Why GL_TEXTURE_EXTERNAL_OES?

Android’s SurfaceTexture does not produce a standard GL_TEXTURE_2D. Instead, it uses GL_TEXTURE_EXTERNAL_OES, a special texture target defined by the OES_EGL_image_external extension. This has practical implications:

Your fragment shader must declare #extension GL_OES_EGL_image_external : require
You must use samplerExternalOES instead of sampler2D
The texture transform matrix from SurfaceTexture.getTransformMatrix() must be applied in the vertex shader, because the hardware may store the frame in any orientation or format (YUV, tiled, etc.)

#extension GL_OES_EGL_image_external : require
precision mediump float;
uniform samplerExternalOES videoTexture;
varying highp vec2 v_TexCoord;

void main() {
    vec4 color = texture2D(videoTexture, v_TexCoord);
    // ... apply enhancement ...
    gl_FragColor = color;
}

Why Not AGSL?

Android 13 introduced AGSL (Android Graphics Shading Language) and RenderEffect, which can apply GPU shaders to any View. While AGSL is great for UI effects like blurs and rounded corners, it is not suitable for a video post-processing pipeline:

No EGL control: you cannot configure secure EGL contexts for DRM content
No SurfaceTexture integration: AGSL works on rendered View bitmaps, not raw video textures
Backward compatibility: AGSL requires API 33+, while GL_OES_EGL_image_external works on API 14+
Per-frame control: the GLSurfaceView.Renderer callback gives you deterministic per-frame timing; AGSL is tied to the View rendering schedule

Shader Architecture: Permutation-Based Design

The Cost Model

On mobile GPUs, the dominant performance bottleneck for full-screen image processing is texture fetches, not arithmetic. Each texture2D() call issues a memory read from VRAM, which is orders of magnitude slower than an ALU (arithmetic) operation:

Operation	Relative Cost (mobile GPU)
ALU (add, multiply, pow)	1x
`texture2D()` from cache	~10-20x
`texture2D()` cache miss	~100-200x

A 4K frame has 8.3 million fragments. If your shader does 14 texture fetches per fragment (e.g., 5 for sharpening + 9 for denoising), that is 116 million texture reads per frame. At 60fps, that is 7 billion reads per second. Texture fetch count is the single most important optimization lever.

Shader Permutations: Lightweight vs Full

The key insight is that not all enhancement features need neighborhood sampling. Color grading operations (brightness, contrast, saturation, vibrance, gamma, color temperature) are all point operations: they depend only on the current pixel’s value. They require exactly 1 texture fetch.
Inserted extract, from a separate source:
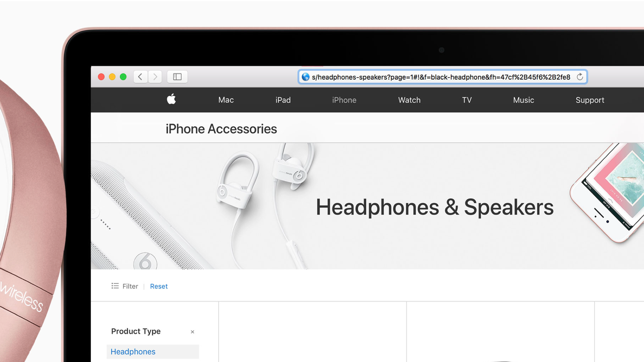Focus the Safari address bar URL field
Viewport: 644px width, 362px height.
pos(443,77)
Sharpening (CAS) and denoising (Night Vision), on the other hand, are neighborhood operations: they sample surrounding pixels. CAS needs 5 fetches; bilateral denoise needs 9.

Rather than using a single uber-shader with if branches (which cause warp divergence on mobile GPUs), we compile two shader permutations (a lightweight variant and a full variant) and switch between them at draw time:

Lightweight Variant

Condition: sharpness ≈ 0 AND !nightVision
Fetches: 1 (center only)
Operations: Color grading only
Cost: ~0.3ms @ 4K

Full Variant

Condition: sharpness > 0 OR nightVision
Fetches: 5–14
Operations: CAS + denoise + color grading
Cost: ~1.5–3.5ms @ 4K

This means that when the user is only using color grading (brightness, contrast, etc.), the GPU does 1 texture fetch per fragment, essentially free. The expensive neighborhood operations are only paid for when sharpening or Night Vision is actually enabled.
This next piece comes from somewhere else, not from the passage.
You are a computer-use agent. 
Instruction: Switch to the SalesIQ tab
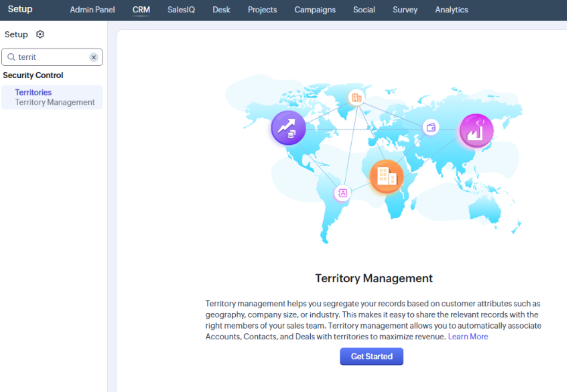181,10
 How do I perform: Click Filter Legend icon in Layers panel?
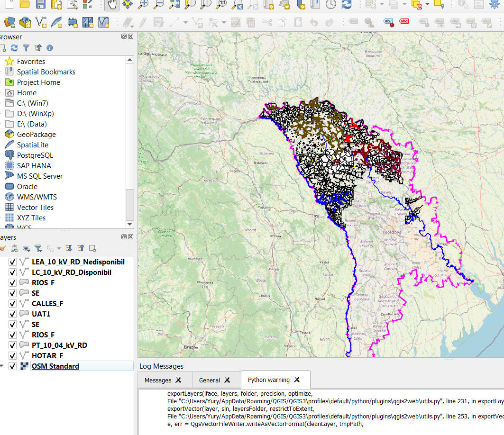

The Color Grading Pipeline

Color grading is the core of the enhancement system. All six operations are point operations that sample only the center pixel, and they are applied in a specific order that matters.

Processing Order

brightness → contrast → saturation → vibrance → temperature → gamma

Each stage’s output feeds into the next. The order is not arbitrary:

Brightness first, because it shifts the working range for all subsequent operations
Contrast before saturation, because contrast adjustment changes the perceived saturation
Saturation before vibrance, because vibrance is selective saturation that needs to know how saturated the pixel already is
Temperature before gamma, because gamma correction should be the last perceptual adjustment

Stage 1: Brightness

The simplest operation. A uniform offset applied to all channels:

c += vec3(u_Brightness);  // range: [-1.0, 1.0]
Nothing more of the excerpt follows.